Here are some additional notes:

  -- if the tool is configured to reconstruct DNS sessions, you should
     handle DNS TC truncation bit packets; simply filtering per-packet
     allows for both IP and TC fragmentation.

  -- Consider filters for RFC suggested limits on NS counts (7 I
     believe).  This is a good way to spot flux.  Here is a
     distribution of NS counts for the top million or so (mostly
     whitelistable) domains (log scale count x NS count):

        http://fritz.cc.gt.atl.ga.us/ns_count_top1M_domains.txt

     (Note the drop at 12 NS; this is related to why we have only 13
     root servers--512 byte payloads are difficult to pack with more
     labels, even after line compression.)

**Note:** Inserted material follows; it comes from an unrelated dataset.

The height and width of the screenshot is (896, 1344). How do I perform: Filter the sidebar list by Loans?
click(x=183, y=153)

     The administrative burden of large numbers of NS is large, and
     the number of sites that exceed this for legitimate reasons is
     vanishingly small.  Often, flux networks use >7 NS.  This
     threshold, multiplied by AS diversity counts, is a very strong
     filter currently (FPs are only those global CDNs like akamai,
     which can be white listed).  See the work of Thorsten Holz for
     early insights.

     I realize by suggesting this, flux networks can "reduce and
     evade".  But this would be a good development since such networks
     are more brittle, and the lowered NS count makes them sensitive
     to diurnal patterns in victims.  (Evolution can also weaken a
     species, and applying pressure to force flux conformance with
     usual DNS deployment patterns will diminish their capabilities.)

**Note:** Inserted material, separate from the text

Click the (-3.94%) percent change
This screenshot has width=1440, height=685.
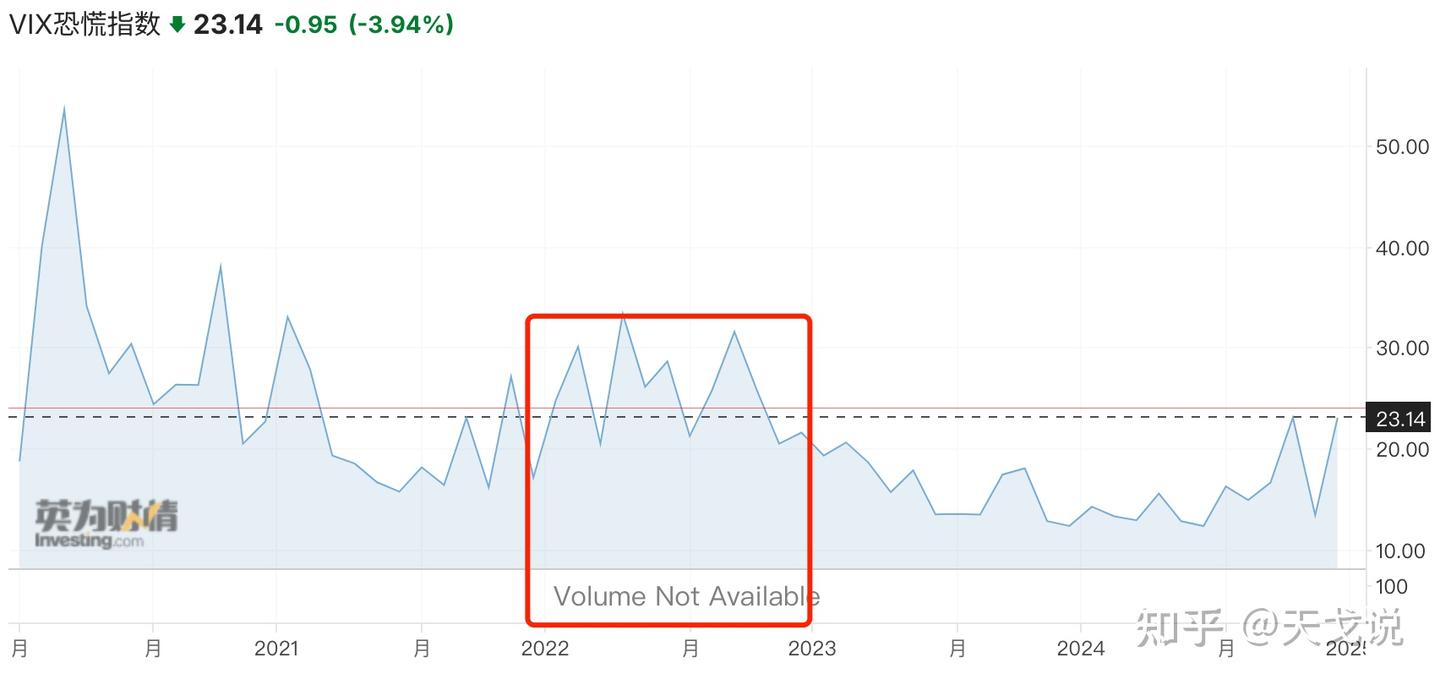401,25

     This goes after a central weakness of flux: professional DNS is
     usually deployed on high availability systems--several 9s.  But
     flux networks uses victim resources (ranked, but often poor in
     comparison to normal DNS resources), and handing authority to a
     non-reachable host results in failure signaling and possible
     botnet fragmentation.

There are other layers of heuristics; hopefully these ideas let you
design an architecture where one can express them in a simple syntax.

-- 
David Dagon              /"\                          "When cryptography
dagon at cc.gatech.edu      \ /  ASCII RIBBON CAMPAIGN    is outlawed, bayl
Ph.D. Student             X     AGAINST HTML MAIL      bhgynjf jvyy unir
Georgia Inst. of Tech.   / \                           cevinpl."